**Assigned task**
Any image in the records should be left out; output everything else exactly.

==== Data provided

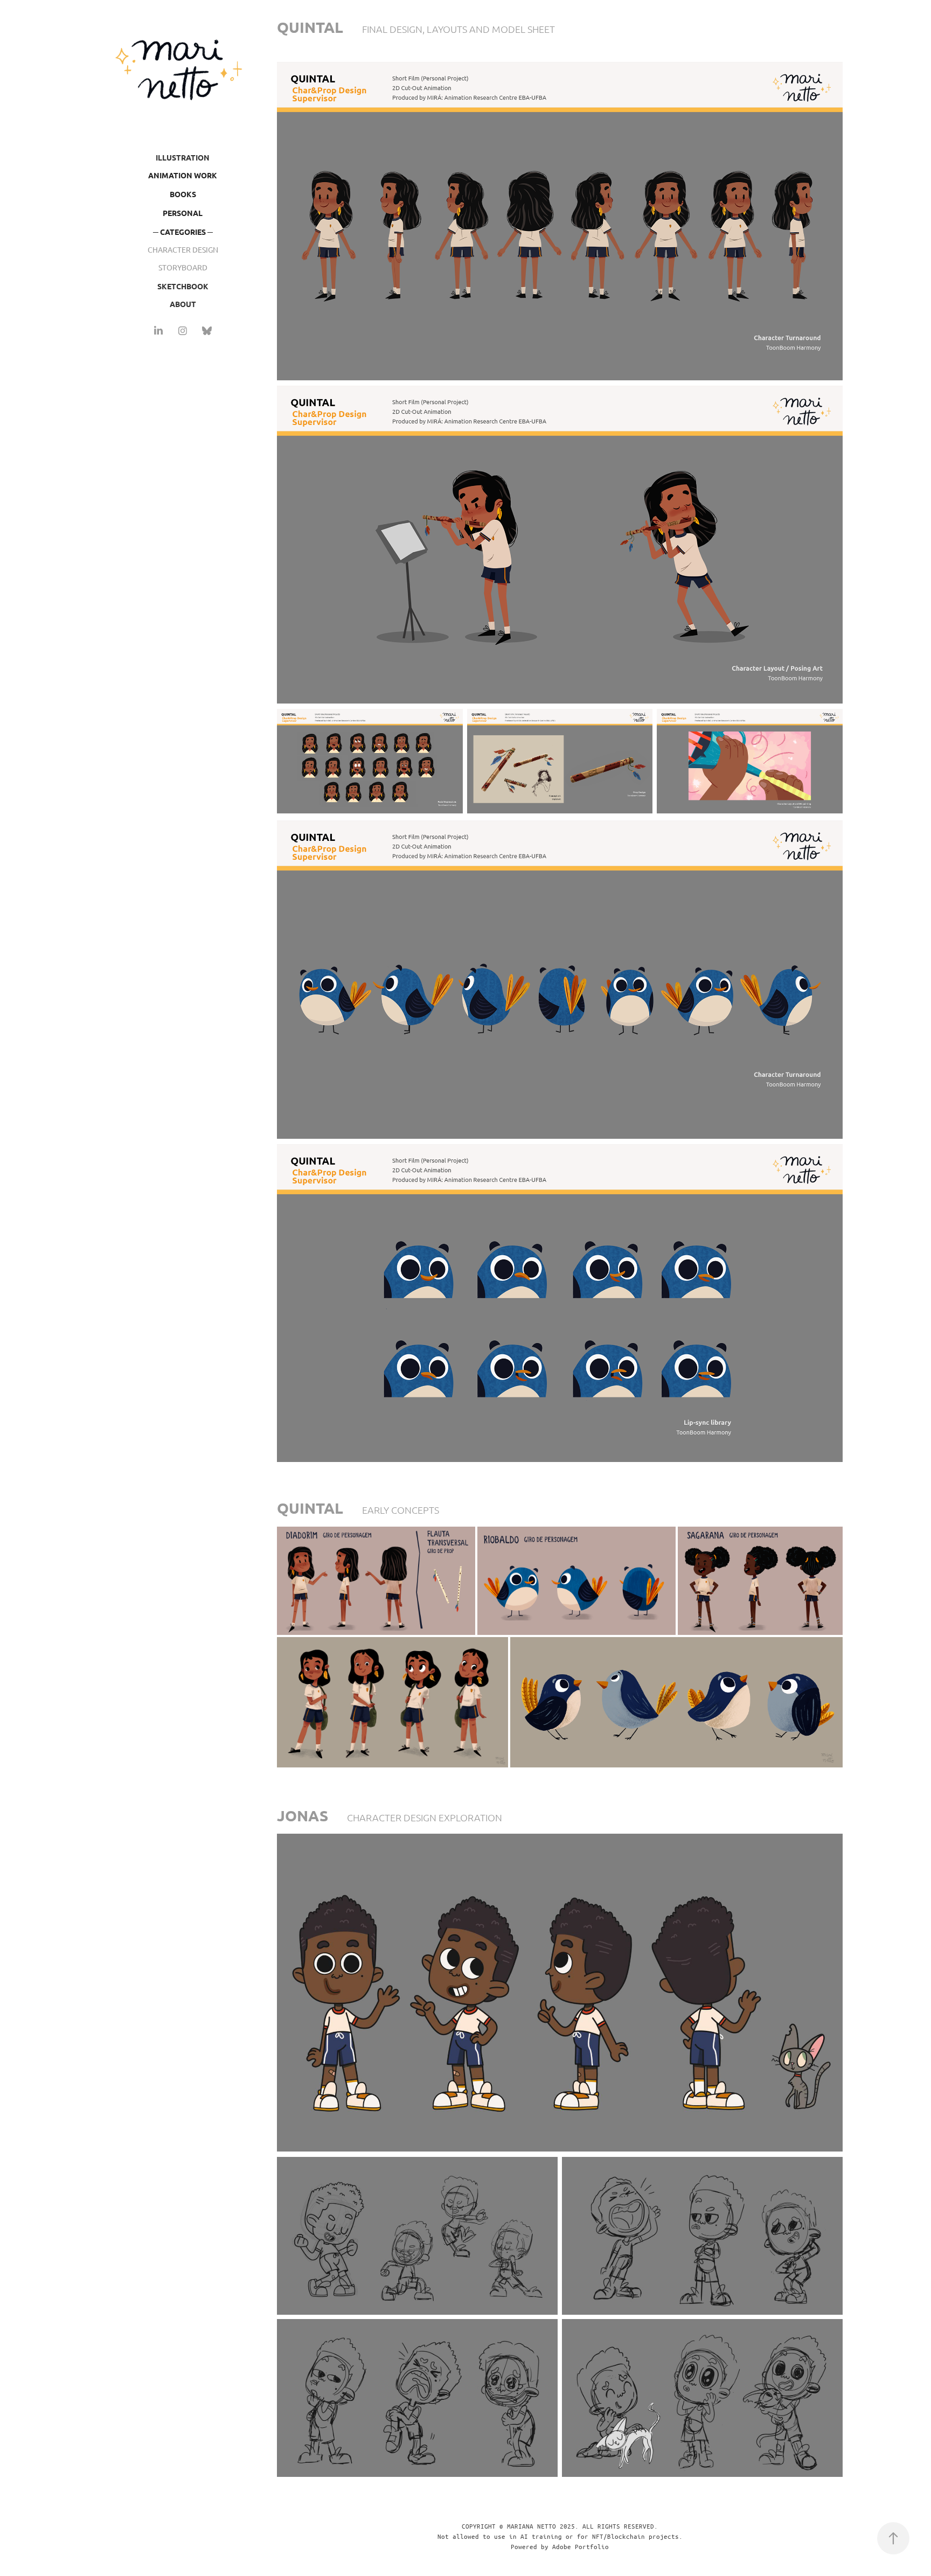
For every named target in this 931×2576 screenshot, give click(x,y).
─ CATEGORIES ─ (183, 231)
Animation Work (182, 175)
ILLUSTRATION (183, 157)
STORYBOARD (182, 267)
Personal (183, 213)
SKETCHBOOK (183, 286)
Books (183, 194)
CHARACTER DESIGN (183, 249)
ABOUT (183, 304)
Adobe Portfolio (580, 2546)
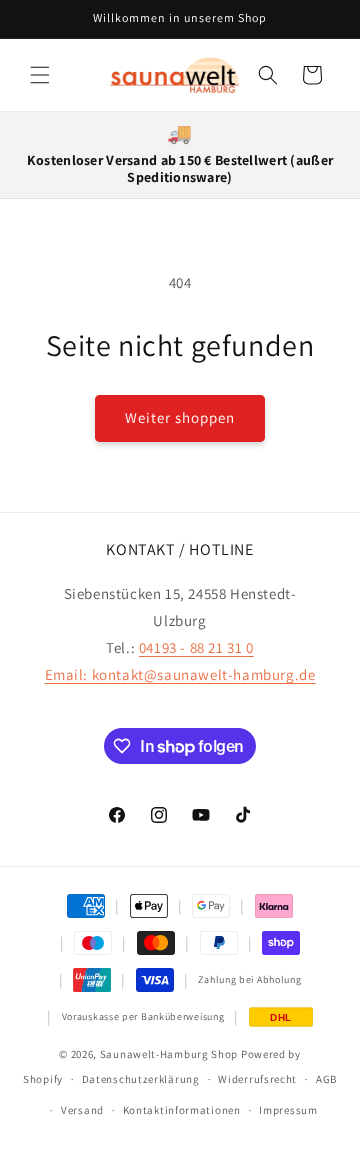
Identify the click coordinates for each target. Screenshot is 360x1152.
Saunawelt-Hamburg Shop (169, 1054)
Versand (82, 1110)
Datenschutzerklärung (141, 1079)
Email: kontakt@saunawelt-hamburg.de (180, 674)
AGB (326, 1079)
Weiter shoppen (180, 417)
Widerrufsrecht (257, 1079)
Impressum (288, 1110)
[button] (40, 75)
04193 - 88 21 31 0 (196, 647)
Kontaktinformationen (182, 1110)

========

**Exercise solution**
For every named target in this 931×2576 screenshot, give click(x,y).
─ CATEGORIES ─ (183, 231)
Animation Work (182, 175)
ILLUSTRATION (183, 157)
STORYBOARD (182, 267)
Personal (183, 213)
SKETCHBOOK (183, 286)
Books (183, 194)
CHARACTER DESIGN (183, 249)
ABOUT (183, 304)
Adobe Portfolio (580, 2546)
Identify the click coordinates for each target. Screenshot is 360x1152.
Saunawelt-Hamburg Shop (169, 1054)
Versand (82, 1110)
Datenschutzerklärung (141, 1079)
Email: kontakt@saunawelt-hamburg.de (180, 674)
AGB (326, 1079)
Weiter shoppen (180, 417)
Widerrufsrecht (257, 1079)
Impressum (288, 1110)
[button] (40, 75)
04193 - 88 21 31 0 (196, 647)
Kontaktinformationen (182, 1110)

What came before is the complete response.